[BEGIN Given data]

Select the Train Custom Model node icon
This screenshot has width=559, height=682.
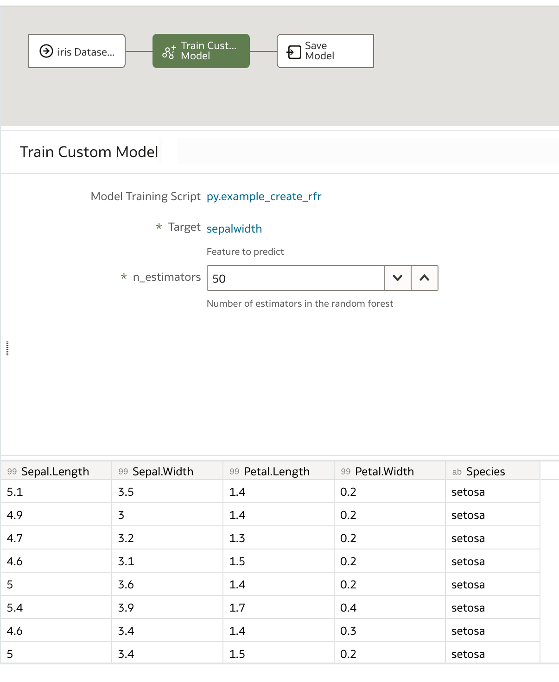point(168,51)
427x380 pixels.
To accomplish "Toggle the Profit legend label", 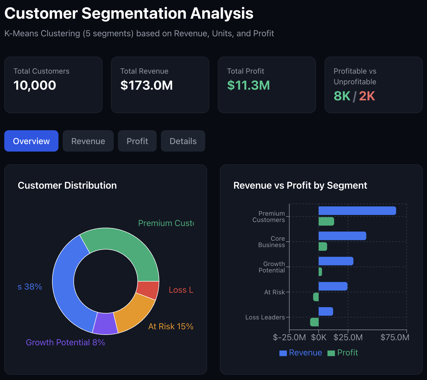I will click(347, 353).
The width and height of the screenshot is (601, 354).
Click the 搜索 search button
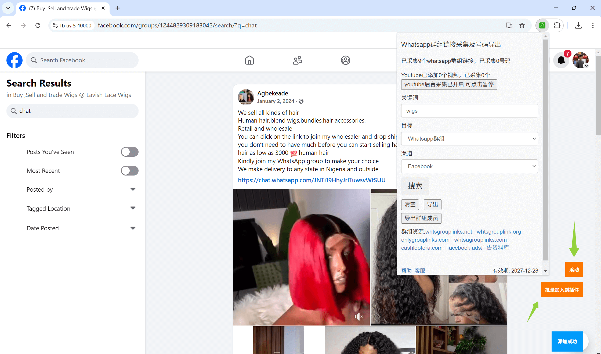(x=415, y=186)
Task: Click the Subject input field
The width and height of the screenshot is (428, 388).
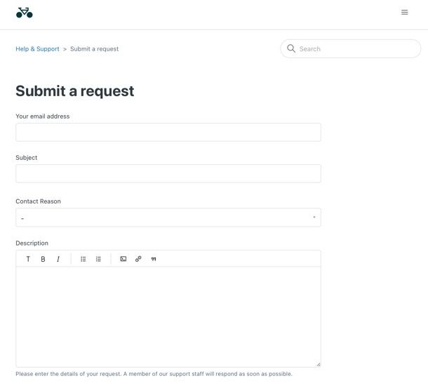Action: click(168, 173)
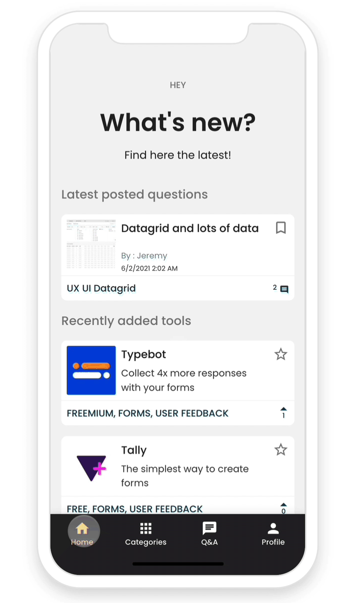Tap the Home icon in bottom bar
This screenshot has height=603, width=352.
click(82, 528)
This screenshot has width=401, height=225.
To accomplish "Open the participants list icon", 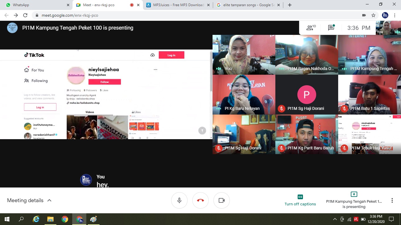I will [311, 28].
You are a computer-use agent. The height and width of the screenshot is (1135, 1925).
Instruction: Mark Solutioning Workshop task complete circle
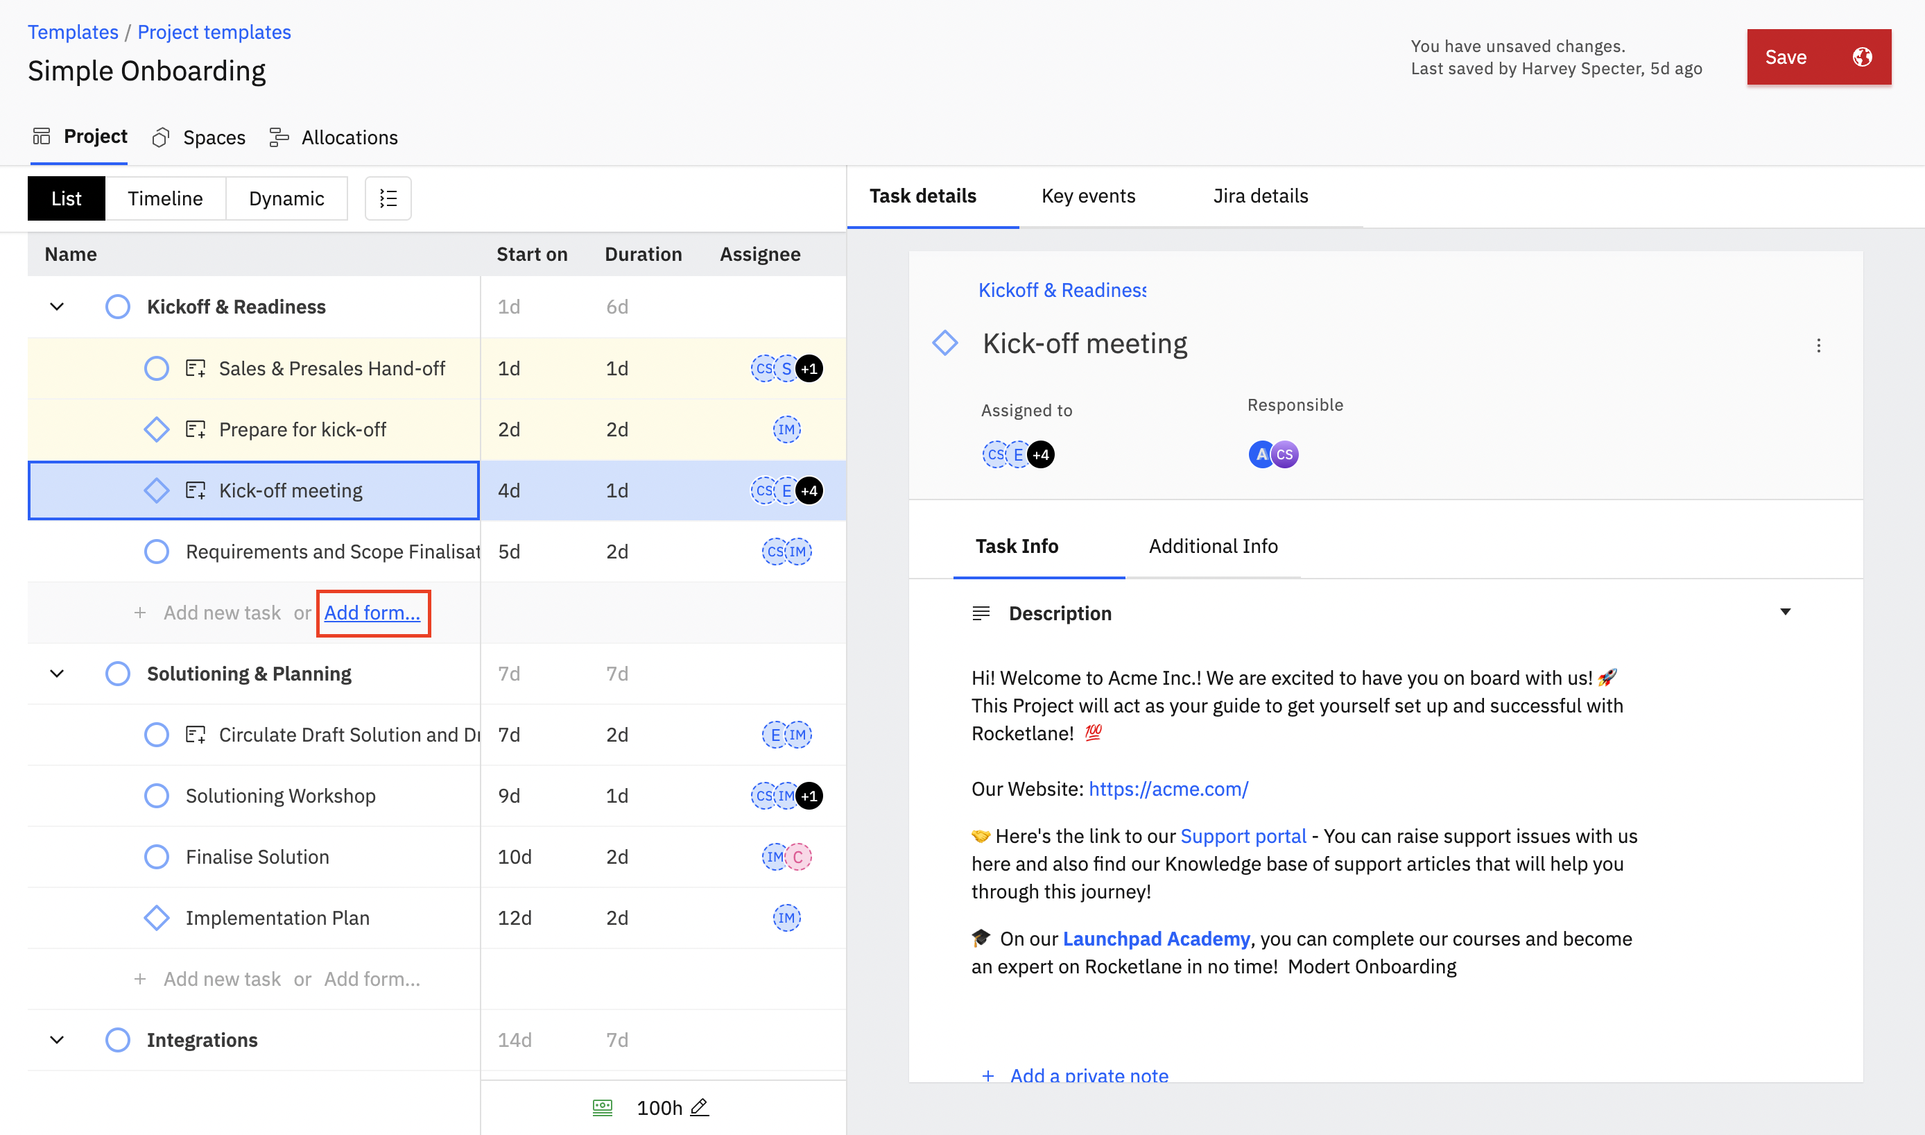tap(157, 795)
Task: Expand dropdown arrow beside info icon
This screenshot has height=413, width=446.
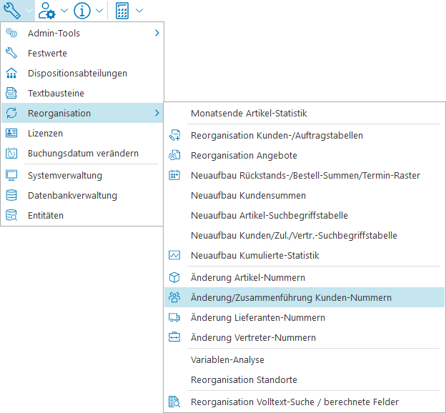Action: click(x=99, y=11)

[END Given data]

** What you should do **
Give the lines from the line containing "You are a computer-use" through the end of the records as a two-column CSV with the columns "text" and "answer". Use one row for each item and its answer, put each value in one quoted field with any line breaks turned into spaces, and leave the pictures out.

** Correct answer **
text,answer
"You are a computer-use agent. The height and width of the screenshot is (1135, 1925). Instruction: Mark Solutioning Workshop task complete circle","tap(157, 795)"
"Task: Expand dropdown arrow beside info icon This screenshot has height=413, width=446.","Action: click(x=99, y=11)"